(Saved data entries)
———

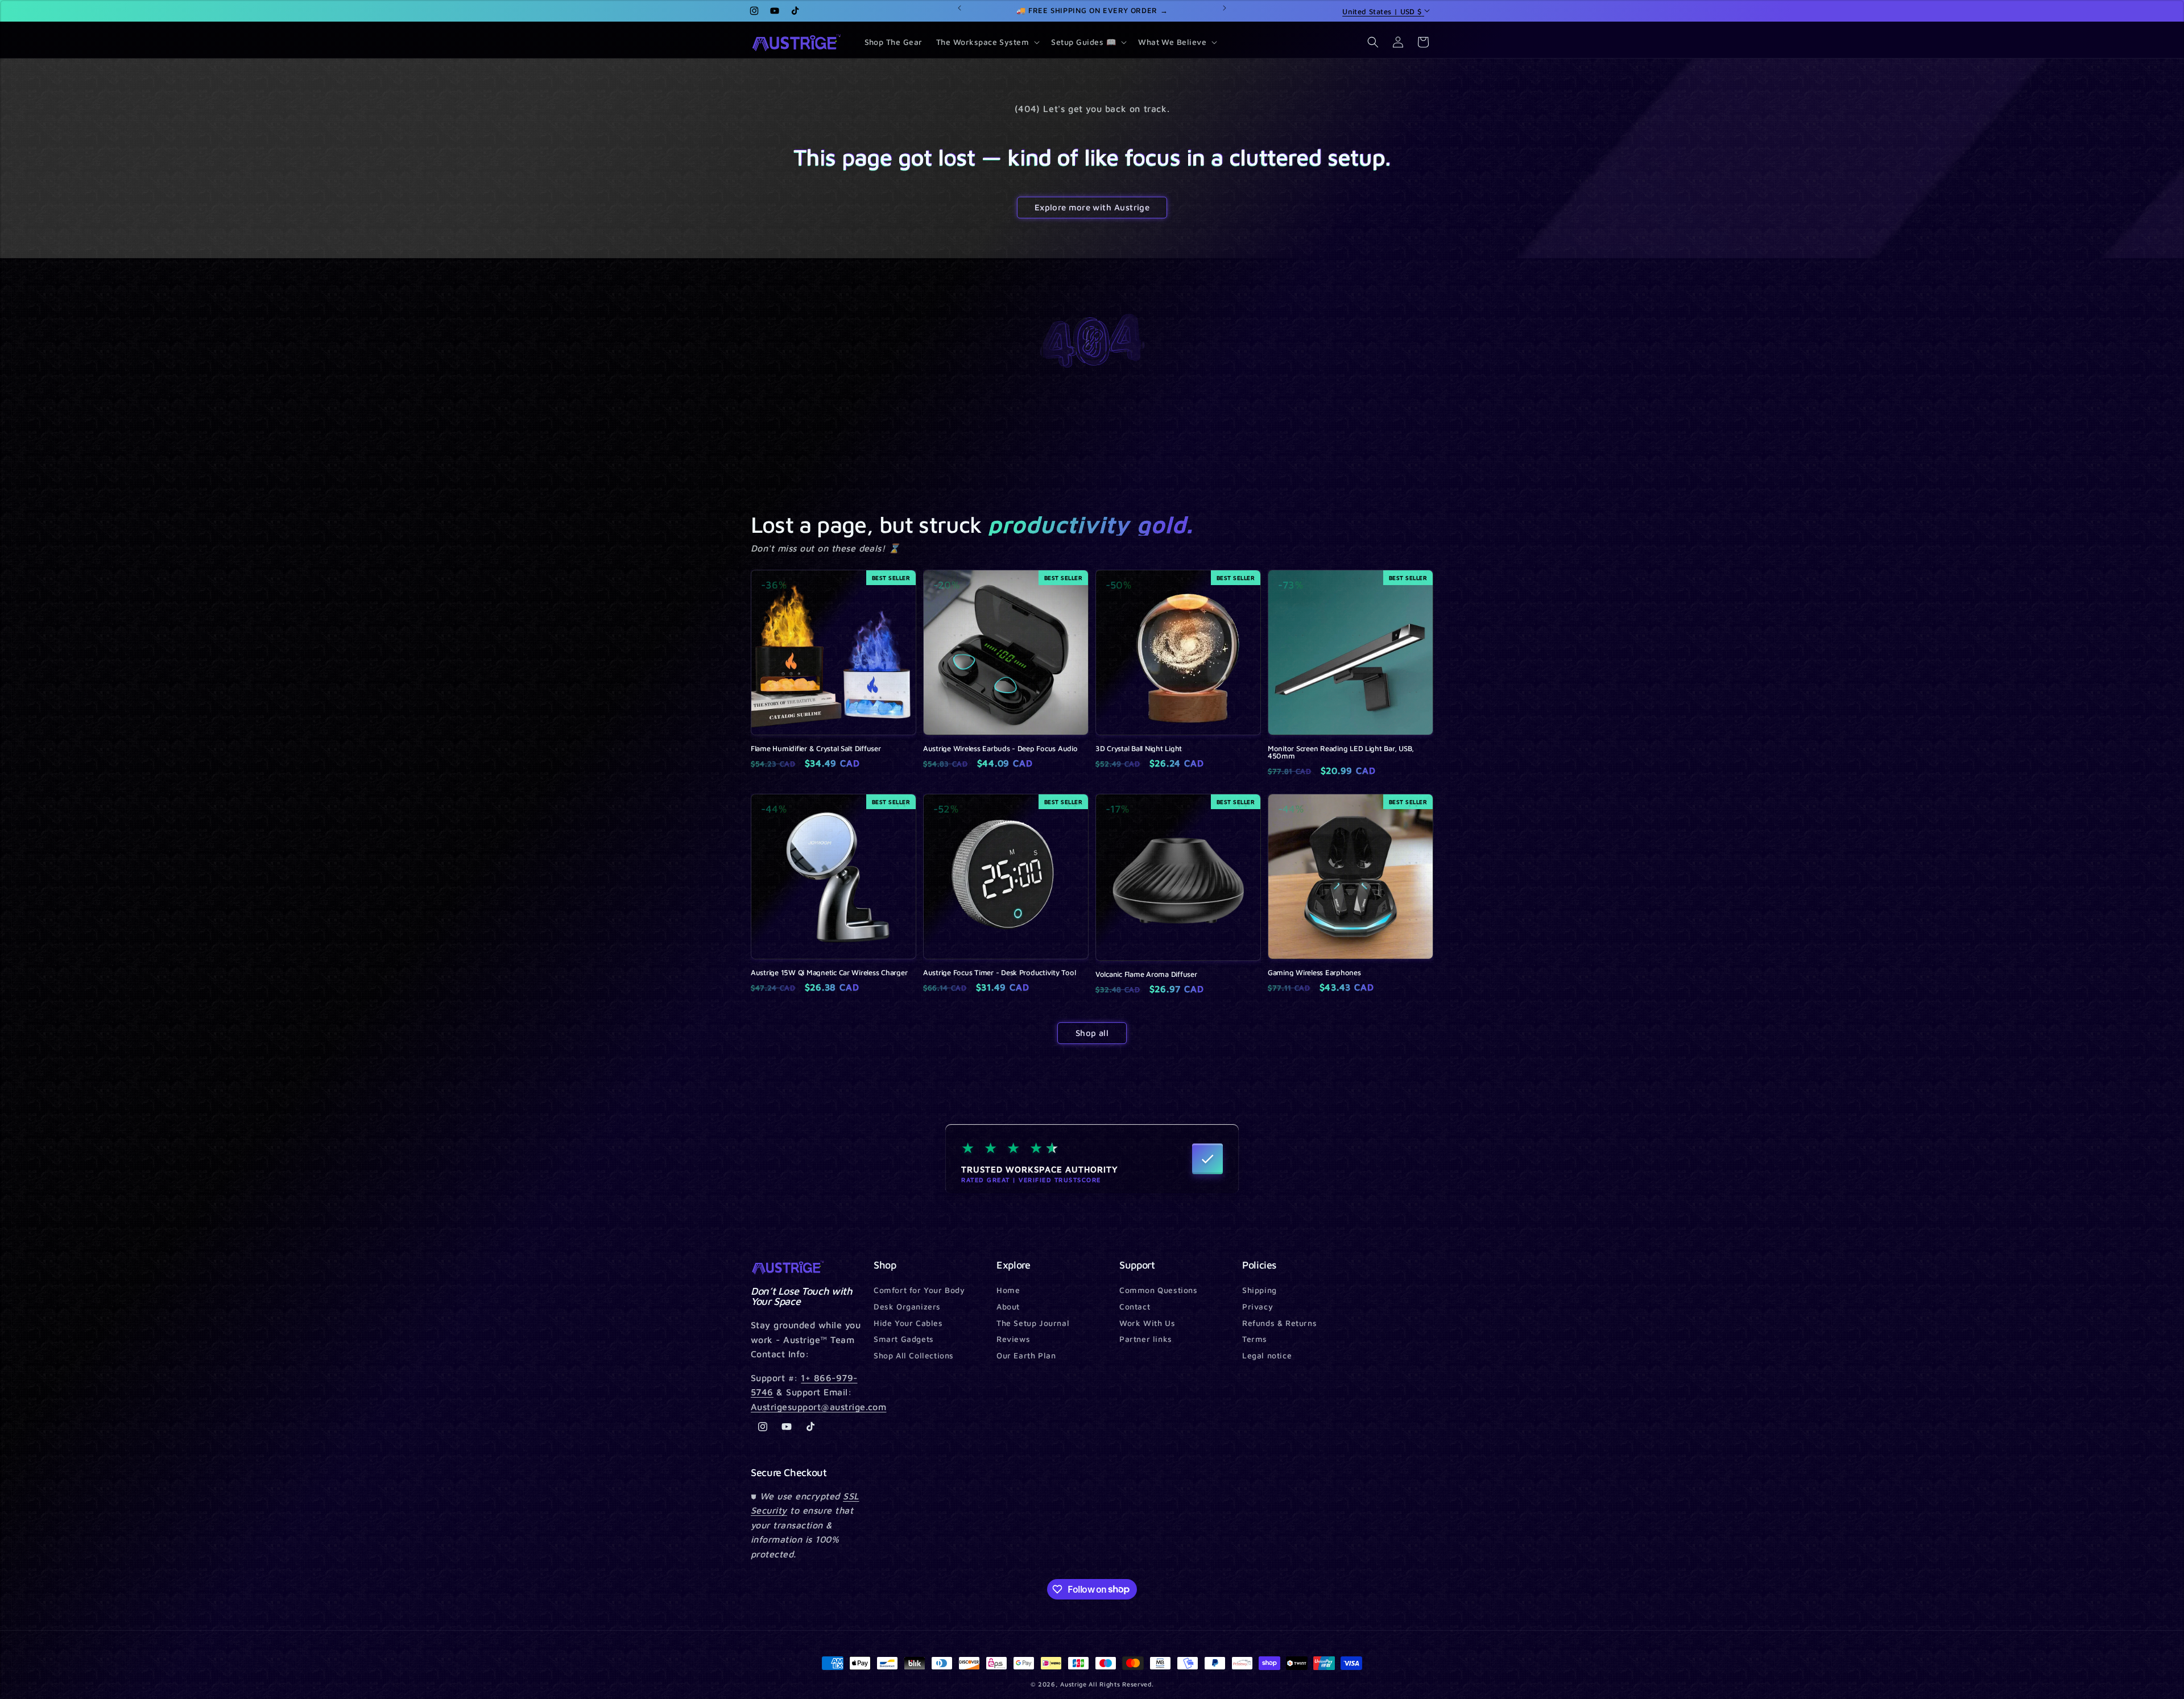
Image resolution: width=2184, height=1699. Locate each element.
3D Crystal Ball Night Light (1138, 748)
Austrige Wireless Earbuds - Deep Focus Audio (1000, 748)
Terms (1254, 1339)
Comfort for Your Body (919, 1290)
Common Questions (1158, 1290)
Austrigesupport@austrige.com (818, 1407)
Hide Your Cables (908, 1323)
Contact (1134, 1306)
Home (1008, 1290)
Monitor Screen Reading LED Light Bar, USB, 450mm (1341, 752)
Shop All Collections (914, 1355)
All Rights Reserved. (1121, 1684)
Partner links (1145, 1339)
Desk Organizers (907, 1306)
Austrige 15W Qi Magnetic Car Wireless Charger (829, 972)
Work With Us (1147, 1323)
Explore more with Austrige (1092, 207)
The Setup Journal (1032, 1323)
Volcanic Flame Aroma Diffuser (1146, 974)
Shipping (1259, 1290)
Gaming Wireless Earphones (1314, 972)
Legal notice (1267, 1355)
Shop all (1092, 1033)
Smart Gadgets (904, 1339)
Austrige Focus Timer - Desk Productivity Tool (999, 972)
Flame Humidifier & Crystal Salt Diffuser (816, 748)
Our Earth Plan (1026, 1355)
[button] (987, 42)
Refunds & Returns (1279, 1323)
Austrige (1073, 1684)
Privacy (1257, 1306)
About (1008, 1306)
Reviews (1013, 1339)
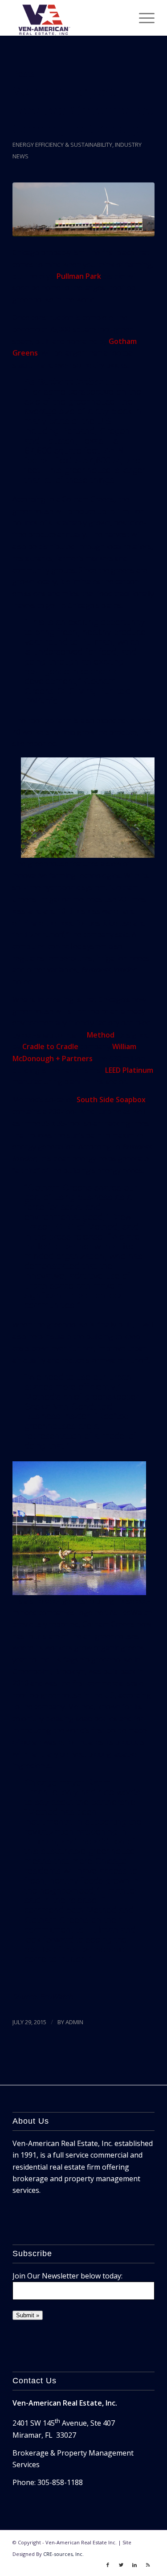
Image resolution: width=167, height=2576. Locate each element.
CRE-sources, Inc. (63, 2554)
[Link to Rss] (148, 2565)
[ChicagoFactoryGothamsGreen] (83, 209)
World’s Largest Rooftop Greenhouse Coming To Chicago (83, 110)
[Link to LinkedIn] (134, 2565)
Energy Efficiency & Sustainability (62, 145)
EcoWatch (56, 1996)
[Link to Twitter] (121, 2565)
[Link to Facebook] (107, 2565)
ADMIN (74, 2022)
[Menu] (142, 18)
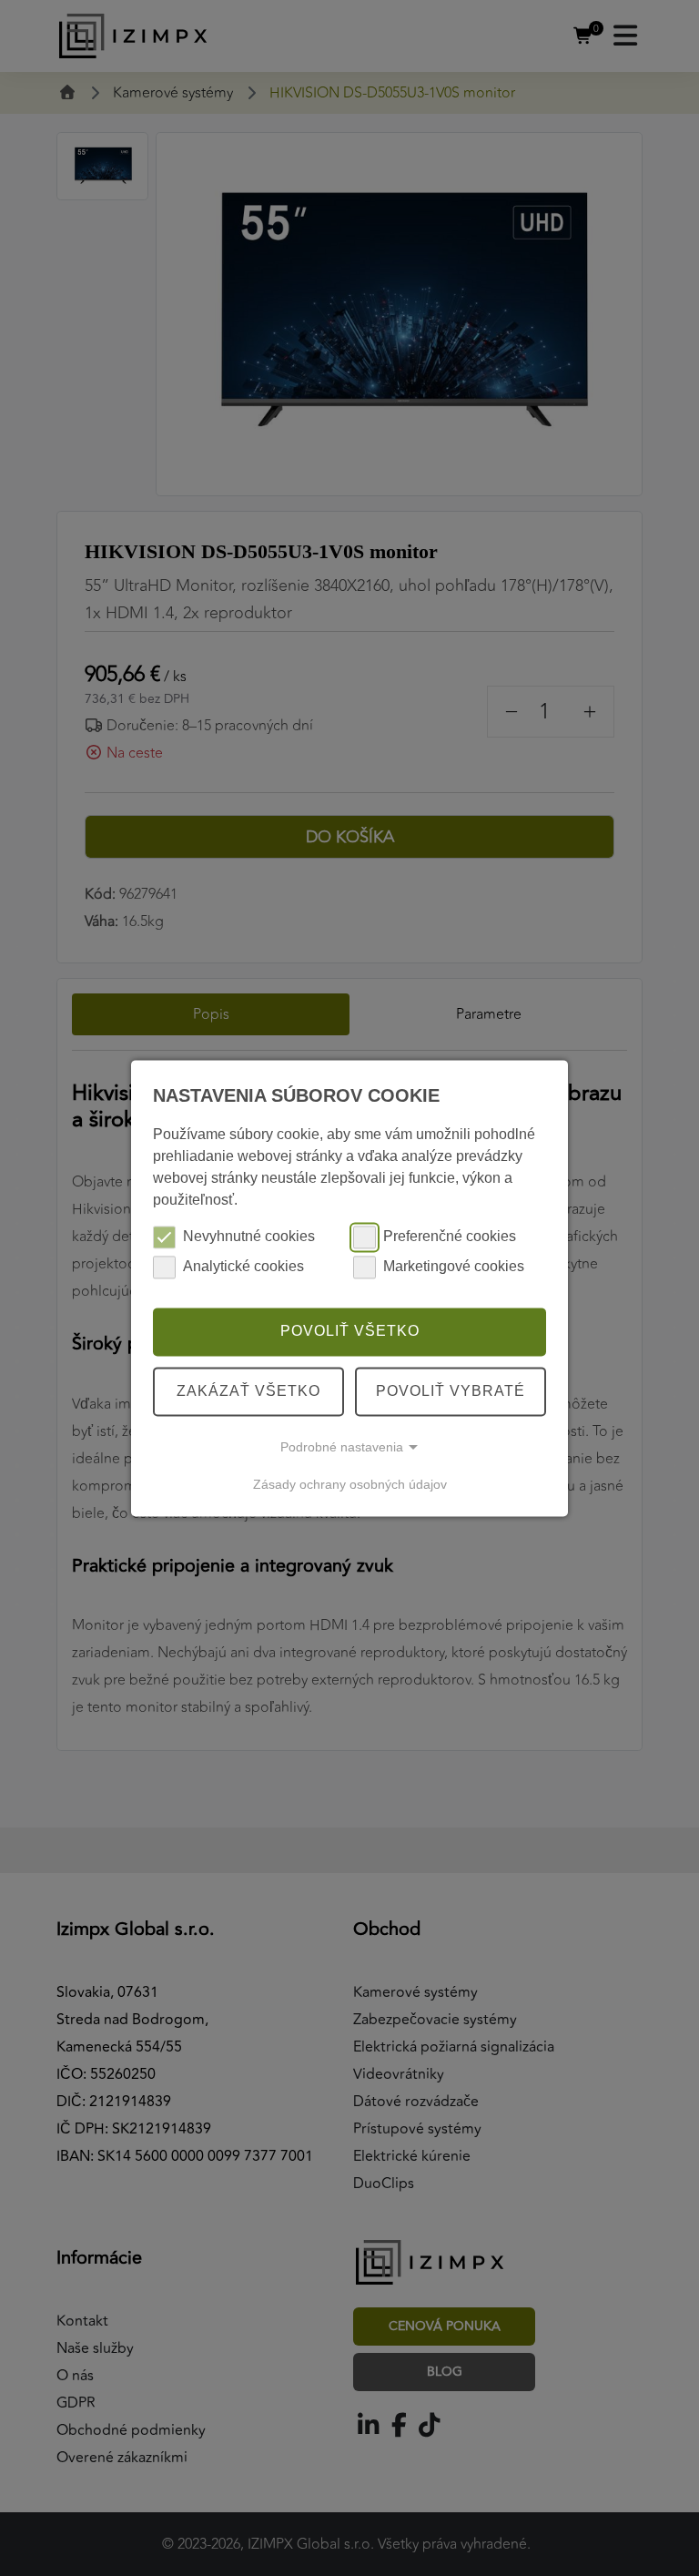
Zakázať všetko (248, 1391)
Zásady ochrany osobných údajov (350, 1484)
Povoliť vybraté (450, 1391)
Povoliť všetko (350, 1331)
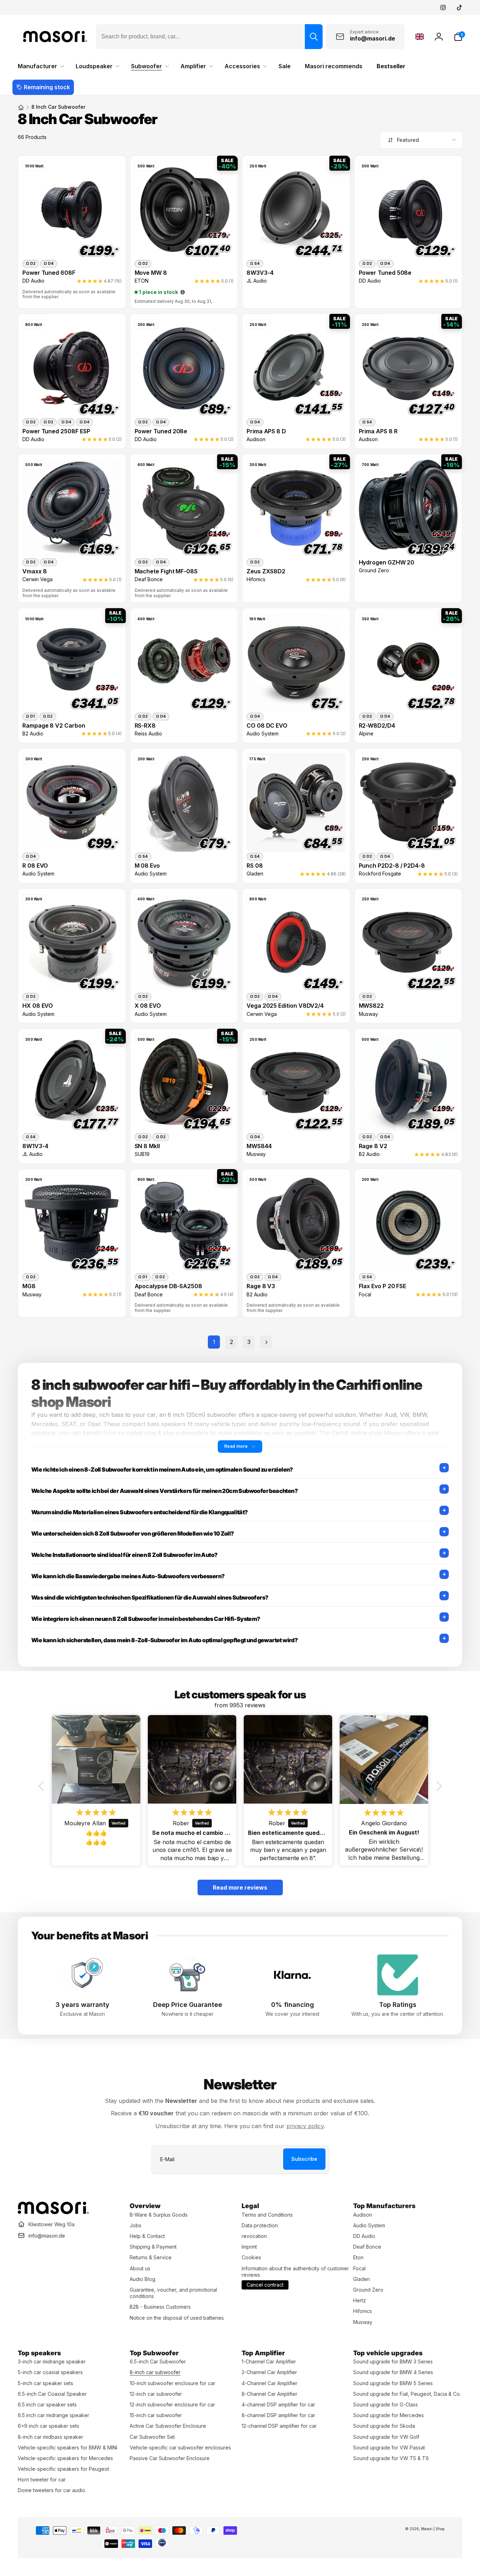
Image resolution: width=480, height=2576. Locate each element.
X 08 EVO (148, 1005)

———

**Problem requirements**
Leave every picture out and copy precisely the lines from the one containing "Povoliť všetko (350, 1331)" through the last line of the data above, both ends included.

**Written solution**
Povoliť všetko (350, 1331)
Image resolution: width=480, height=2576. Locate each element.
X 08 EVO (148, 1005)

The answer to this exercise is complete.